- Born: 27 December 1936 London
- Died: 10 February 2019 (aged 82) Leicester
- Awards: DLitt honoris causa 2013

Academic background
- Alma mater: University of Leicester

Academic work
- Institutions: University of Leicester
- Main interests: Sociology
- Website: Profile page

= Eric Dunning =

British sociologist (1936–2019)

Eric Dunning (27 December 1936 – 10 February 2019) was a British sociologist who was Emeritus Professor of sociology at the University of Leicester.

==Career==
Eric Dunning was a pioneer in the sociology of sport and the founder, with Patrick Murphy and John Williams, of the Sir Norman Chester Centre for Football Research. He was the author of a number of books and articles on sport and the figurational sociology of Norbert Elias. Although officially retired, Dunning remained an emeritus Professor of the University of Leicester as well as a visiting professor at the Chester Centre for Research into Sport and Society. Dunning was also a member of the editorial board of the Jornal de Ciências do Exercicio e Esporte, Paraná Federal University, Brazil.

Dunning had edited and co-authored numerous books in the sociology of sport. In 1999 he published his first sole-authored book, Sport Matters. In October 2000, he co-edited the comprehensive Handbook of Sports Studies with Jay Coakley. His book about Norbert Elias, Norbert Elias and Modern Sociology is based partly on Dunning's personal experience working with Elias for more than three decades. The book, co-authored with Jason Hughes, was published in 2012.

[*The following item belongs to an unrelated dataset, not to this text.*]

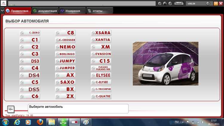This screenshot has width=224, height=126.
Task: Select the C-ZERO vehicle
Action: tap(30, 33)

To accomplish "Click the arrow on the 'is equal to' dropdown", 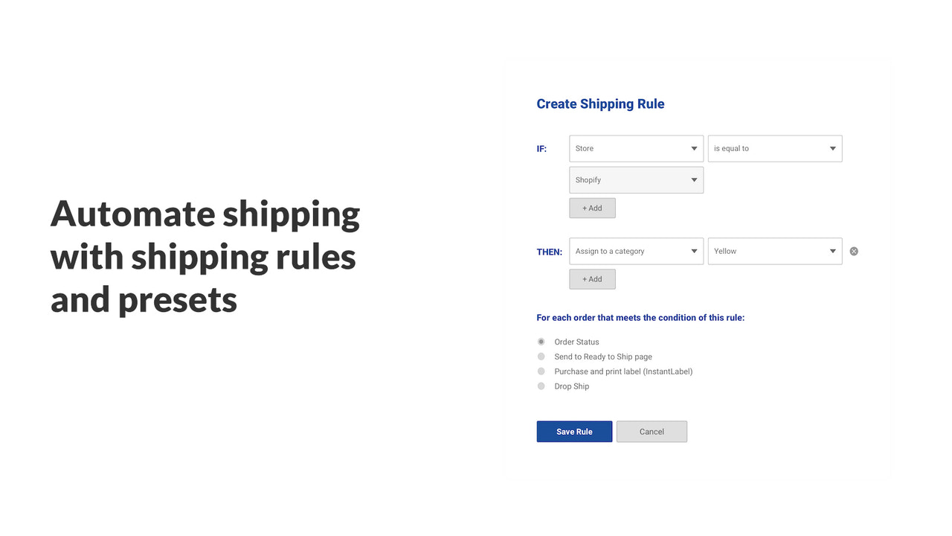I will [x=832, y=148].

Dunning's supervised PhD students were Joseph Maguire, Dominic Malcolm, Martin Roderick, Yair Galily, Chris Pitts & Andy Smith.

==Research interests==
- sociological theory, especially the functional sociology and theory of civilizing processes of Norbert Elias and its place within the wider field of classical and modern sociology
- the sociology of sport and leisure
- problems of violence and civilization, especially sports-related violence such as football hooliganism
- the use of Elias's theory in understanding the Holocaust and genocide more generally.

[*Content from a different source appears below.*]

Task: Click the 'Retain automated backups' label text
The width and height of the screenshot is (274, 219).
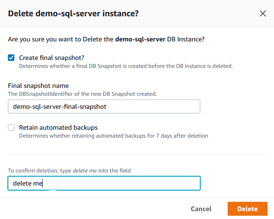Action: coord(58,127)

==Representative Publications==
- Dunning, Eric (1988). "The roots of football hooliganism: an historical and sociological study"
- Dunning, Eric (1999). "Sport matters: sociological studies of sport, violence, and civilization"
- Dunning, Eric (2000). "Handbook of sports studies"
- Dunning, Eric (2002). "Fighting fans: football hooliganism as a world phenomenon"
- Dunning, Eric (2003). "Norbert Elias"
- Dunning, Eric (2003). "Sport: critical concepts in sociology"
- Dunning, Eric (2012). "Norbert Elias and modern sociology knowledge, interdependence, power, process"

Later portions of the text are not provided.